(CONSIGNA):
En el extracto de fuente sobre la espacialidad sin superficie, ¿qué espacio ejemplifica de manera eminente su carácter inmersivo?

(EXTRACTO DE FUENTE):
Schmitz señala que la espacialidad sin superficie puede encontrarse en múltiples fenómenos cotidianos. En este sentido, señala que el sonido ocupa el espacio sin delimitar un cuerpo extenso pero que, pese a ello, conforma una espacialidad a través de las variaciones entre tonos agudos y graves –que delimitan un arriba y un abajo– y del ritmo que afectan al cuerpo vivido como mociones de movimiento. El silencio ocupa el espacio dotándolo de tonalidades afectivas de manera que puede presentarse como festivo u oprimente. El tiempo meteorológico y el viento también son presentados como ejemplos de espacialidad sin superficie en la medida en que no son experimentados como objetos tridimensionales insertos en el sistema de coordenadas del espacio objetivo sino como «semi-cosas» (Halbdinge) en las que siempre nos encontramos inmersos. El carácter inmersivo que caracteriza al espacio sin superficie es ejemplificado de manera eminente por el espacio acuático. El autor escribe: «En el agua no hay superficies ni puntos ni líneas y, por ello, tampoco hay cuerpos tridimensionales pero sí un volumen vivenciado, que le presenta al nadador mayor o menor resistencia» (Schmitz 2014, p. 75). Para quien está inmerso en ella, el agua posee volumen y un dinamismo compuesto de «contracciones» e «hinchazones» que le permiten al cuerpo vivido moverse y orientarse sin recurrir a una representación visual. Estos ejemplos, parecen aproximar –según nuestra interpretación– el análisis schmitziano a la descripción del «elemento» emprendida por Levinas en Totalidad e infinito. Allí, el elemento es caracterizado como el medio primordial en el cual la existencia corporal y sensible se encuentra sumergida y, por tanto, constituye el trasfondo de toda constitución objetiva y de todo intento de apropiación del entorno: «El navegante –escribe Levinas– que utiliza el mar y el viento domina estos elementos, pero no los transforma sin embargo en cosas» (Levinas 2002, p. 150). Por el contrario, el aire, la tierra, el mar, la luz o la ciudad –formas de lo elemental– se presentan como una cualidad sin substancia, como el medio que contiene sin poder ser contenido o poseído y respecto al cual siempre estamos dentro, como si nos bañáramos en él (Ibid., p. 150).

(EXTRACTO DE DATOS):
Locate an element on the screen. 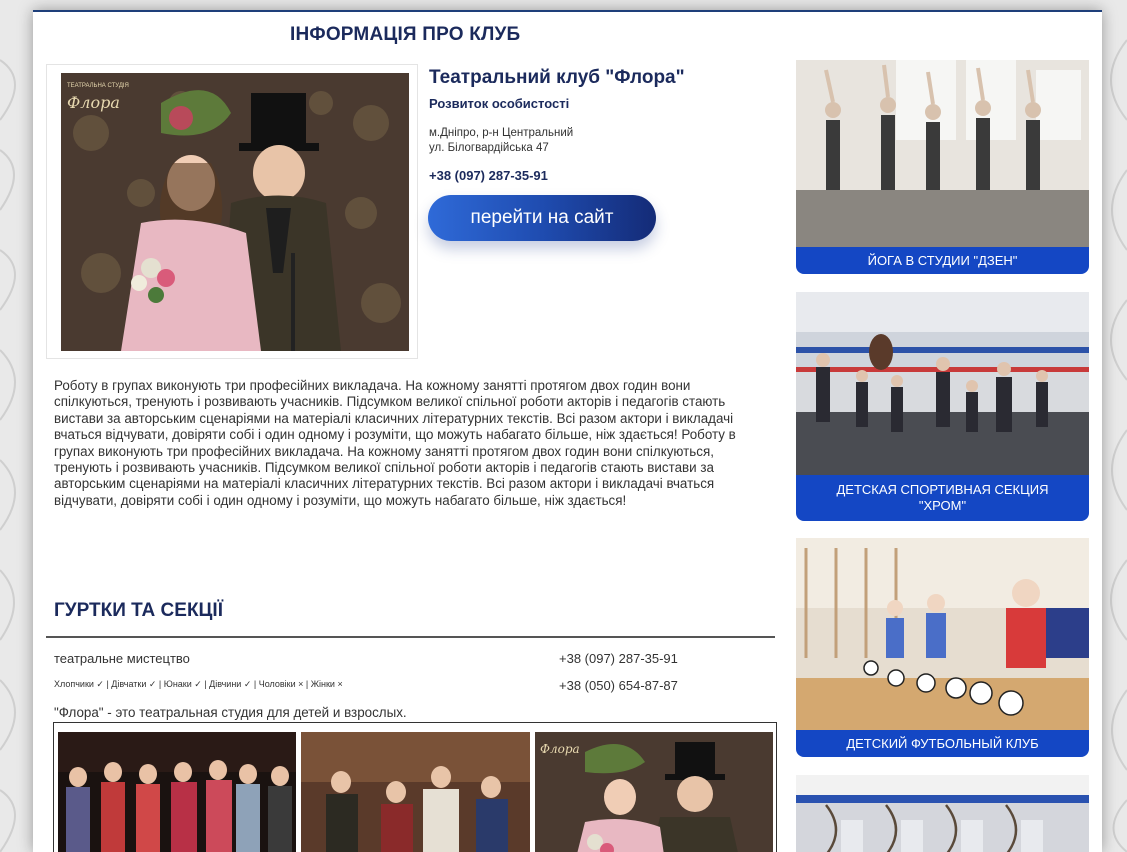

(RESPUESTA):
El espacio acuático.